DATA start

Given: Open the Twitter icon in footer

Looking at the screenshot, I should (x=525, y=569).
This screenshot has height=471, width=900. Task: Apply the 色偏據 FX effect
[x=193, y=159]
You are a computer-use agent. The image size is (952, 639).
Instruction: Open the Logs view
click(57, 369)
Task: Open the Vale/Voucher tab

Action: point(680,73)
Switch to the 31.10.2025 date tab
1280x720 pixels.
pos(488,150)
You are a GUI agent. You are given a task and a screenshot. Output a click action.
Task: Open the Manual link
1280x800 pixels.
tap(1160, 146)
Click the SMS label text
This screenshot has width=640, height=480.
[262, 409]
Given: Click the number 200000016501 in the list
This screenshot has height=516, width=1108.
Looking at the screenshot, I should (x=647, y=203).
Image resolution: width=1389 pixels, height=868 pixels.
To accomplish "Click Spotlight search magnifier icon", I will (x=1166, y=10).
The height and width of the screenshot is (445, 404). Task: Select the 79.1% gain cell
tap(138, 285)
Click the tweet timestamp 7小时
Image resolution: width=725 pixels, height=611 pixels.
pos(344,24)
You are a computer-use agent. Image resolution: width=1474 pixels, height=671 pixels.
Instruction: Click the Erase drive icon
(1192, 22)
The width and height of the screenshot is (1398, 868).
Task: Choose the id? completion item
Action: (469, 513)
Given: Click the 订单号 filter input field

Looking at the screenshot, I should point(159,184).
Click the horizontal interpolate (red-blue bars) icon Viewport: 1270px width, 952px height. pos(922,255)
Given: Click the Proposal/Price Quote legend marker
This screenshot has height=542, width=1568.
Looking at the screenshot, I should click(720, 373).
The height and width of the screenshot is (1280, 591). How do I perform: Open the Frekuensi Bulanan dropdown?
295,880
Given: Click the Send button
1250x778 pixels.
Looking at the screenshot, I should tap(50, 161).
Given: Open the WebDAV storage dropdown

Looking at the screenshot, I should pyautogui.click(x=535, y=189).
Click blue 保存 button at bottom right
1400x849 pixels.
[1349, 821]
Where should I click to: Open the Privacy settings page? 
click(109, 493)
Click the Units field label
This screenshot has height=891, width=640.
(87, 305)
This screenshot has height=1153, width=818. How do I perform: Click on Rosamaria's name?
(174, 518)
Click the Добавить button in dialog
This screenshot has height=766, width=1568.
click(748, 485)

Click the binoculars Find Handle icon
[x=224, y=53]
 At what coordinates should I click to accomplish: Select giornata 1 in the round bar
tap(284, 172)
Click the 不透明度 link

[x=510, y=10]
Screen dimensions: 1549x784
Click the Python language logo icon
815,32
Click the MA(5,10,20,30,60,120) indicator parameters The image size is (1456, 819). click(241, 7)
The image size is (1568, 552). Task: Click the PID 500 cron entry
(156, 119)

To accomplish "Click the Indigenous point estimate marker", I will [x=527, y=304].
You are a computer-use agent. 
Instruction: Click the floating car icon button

DATA end

== GOAL ==
Retype all of the lines above exactly as they appear.

== RESULT OF THIS TASK ==
Given: Open the Twitter icon in footer

Looking at the screenshot, I should (x=525, y=569).
This screenshot has height=471, width=900. Task: Apply the 色偏據 FX effect
[x=193, y=159]
You are a computer-use agent. The image size is (952, 639).
Instruction: Open the Logs view
click(57, 369)
Task: Open the Vale/Voucher tab

Action: point(680,73)
Switch to the 31.10.2025 date tab
1280x720 pixels.
pos(488,150)
You are a GUI agent. You are given a task and a screenshot. Output a click action.
Task: Open the Manual link
1280x800 pixels.
tap(1160, 146)
Click the SMS label text
This screenshot has width=640, height=480.
[262, 409]
Given: Click the number 200000016501 in the list
This screenshot has height=516, width=1108.
Looking at the screenshot, I should (x=647, y=203).
Image resolution: width=1389 pixels, height=868 pixels.
To accomplish "Click Spotlight search magnifier icon", I will (x=1166, y=10).
The height and width of the screenshot is (445, 404). Task: Select the 79.1% gain cell
tap(138, 285)
Click the tweet timestamp 7小时
Image resolution: width=725 pixels, height=611 pixels.
pos(344,24)
You are a computer-use agent. Image resolution: width=1474 pixels, height=671 pixels.
Instruction: Click the Erase drive icon
(1192, 22)
The width and height of the screenshot is (1398, 868).
Task: Choose the id? completion item
Action: (469, 513)
Given: Click the 订单号 filter input field

Looking at the screenshot, I should point(159,184).
Click the horizontal interpolate (red-blue bars) icon Viewport: 1270px width, 952px height. pos(922,255)
Given: Click the Proposal/Price Quote legend marker
This screenshot has height=542, width=1568.
Looking at the screenshot, I should click(720, 373).
The height and width of the screenshot is (1280, 591). How do I perform: Open the Frekuensi Bulanan dropdown?
295,880
Given: Click the Send button
1250x778 pixels.
Looking at the screenshot, I should tap(50, 161).
Given: Open the WebDAV storage dropdown

Looking at the screenshot, I should pyautogui.click(x=535, y=189).
Click blue 保存 button at bottom right
1400x849 pixels.
[1349, 821]
Where should I click to: Open the Privacy settings page? 
click(109, 493)
Click the Units field label
This screenshot has height=891, width=640.
(87, 305)
This screenshot has height=1153, width=818. How do I perform: Click on Rosamaria's name?
(174, 518)
Click the Добавить button in dialog
This screenshot has height=766, width=1568.
click(748, 485)

Click the binoculars Find Handle icon
[x=224, y=53]
 At what coordinates should I click to accomplish: Select giornata 1 in the round bar
tap(284, 172)
Click the 不透明度 link

[x=510, y=10]
Screen dimensions: 1549x784
Click the Python language logo icon
815,32
Click the MA(5,10,20,30,60,120) indicator parameters The image size is (1456, 819). click(241, 7)
The image size is (1568, 552). Task: Click the PID 500 cron entry
(156, 119)

To accomplish "Click the Indigenous point estimate marker", I will [x=527, y=304].
You are a computer-use agent. 
Instruction: Click the floating car icon button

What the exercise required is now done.